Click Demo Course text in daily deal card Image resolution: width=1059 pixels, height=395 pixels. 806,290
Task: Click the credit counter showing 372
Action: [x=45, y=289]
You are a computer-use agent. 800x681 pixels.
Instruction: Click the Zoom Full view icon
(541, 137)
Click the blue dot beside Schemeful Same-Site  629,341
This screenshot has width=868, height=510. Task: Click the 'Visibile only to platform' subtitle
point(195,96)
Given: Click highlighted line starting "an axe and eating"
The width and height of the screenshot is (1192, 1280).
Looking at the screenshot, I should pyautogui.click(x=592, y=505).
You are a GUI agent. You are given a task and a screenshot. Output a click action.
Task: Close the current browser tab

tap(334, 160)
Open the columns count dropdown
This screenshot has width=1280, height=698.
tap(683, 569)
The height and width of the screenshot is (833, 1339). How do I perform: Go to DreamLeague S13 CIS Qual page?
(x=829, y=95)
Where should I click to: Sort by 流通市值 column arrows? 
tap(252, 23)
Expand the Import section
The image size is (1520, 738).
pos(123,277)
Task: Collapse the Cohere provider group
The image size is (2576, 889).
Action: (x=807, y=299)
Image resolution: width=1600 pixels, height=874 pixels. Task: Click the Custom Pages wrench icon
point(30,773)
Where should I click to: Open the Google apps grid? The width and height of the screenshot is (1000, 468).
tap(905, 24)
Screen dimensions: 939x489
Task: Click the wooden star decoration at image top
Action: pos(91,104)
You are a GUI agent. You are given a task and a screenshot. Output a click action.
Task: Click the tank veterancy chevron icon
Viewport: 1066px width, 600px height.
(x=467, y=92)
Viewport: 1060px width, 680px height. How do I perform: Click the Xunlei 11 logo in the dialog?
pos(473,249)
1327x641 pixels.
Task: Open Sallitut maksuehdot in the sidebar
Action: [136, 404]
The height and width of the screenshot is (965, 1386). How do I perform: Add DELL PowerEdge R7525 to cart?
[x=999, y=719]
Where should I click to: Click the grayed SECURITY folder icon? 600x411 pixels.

- _WORK ORDER_: The whole set of records needs to be written out exactly.

- _COMPLETED EXERCISE_:
Click Demo Course text in daily deal card Image resolution: width=1059 pixels, height=395 pixels. 806,290
Task: Click the credit counter showing 372
Action: [x=45, y=289]
You are a computer-use agent. 800x681 pixels.
Instruction: Click the Zoom Full view icon
(541, 137)
Click the blue dot beside Schemeful Same-Site  629,341
This screenshot has width=868, height=510. Task: Click the 'Visibile only to platform' subtitle
point(195,96)
Given: Click highlighted line starting "an axe and eating"
The width and height of the screenshot is (1192, 1280).
Looking at the screenshot, I should pyautogui.click(x=592, y=505).
You are a GUI agent. You are given a task and a screenshot. Output a click action.
Task: Close the current browser tab

tap(334, 160)
Open the columns count dropdown
This screenshot has width=1280, height=698.
tap(683, 569)
The height and width of the screenshot is (833, 1339). How do I perform: Go to DreamLeague S13 CIS Qual page?
(x=829, y=95)
Where should I click to: Sort by 流通市值 column arrows? 
tap(252, 23)
Expand the Import section
The image size is (1520, 738).
pos(123,277)
Task: Collapse the Cohere provider group
The image size is (2576, 889).
Action: (x=807, y=299)
Image resolution: width=1600 pixels, height=874 pixels. Task: Click the Custom Pages wrench icon
point(30,773)
Where should I click to: Open the Google apps grid? The width and height of the screenshot is (1000, 468).
tap(905, 24)
Screen dimensions: 939x489
Task: Click the wooden star decoration at image top
Action: pos(91,104)
You are a GUI agent. You are given a task and a screenshot. Output a click action.
Task: Click the tank veterancy chevron icon
Viewport: 1066px width, 600px height.
(x=467, y=92)
Viewport: 1060px width, 680px height. How do I perform: Click the Xunlei 11 logo in the dialog?
pos(473,249)
1327x641 pixels.
Task: Open Sallitut maksuehdot in the sidebar
Action: [136, 404]
The height and width of the screenshot is (965, 1386). How do I perform: Add DELL PowerEdge R7525 to cart?
[x=999, y=719]
Where should I click to: Click the grayed SECURITY folder icon? 600x411 pixels.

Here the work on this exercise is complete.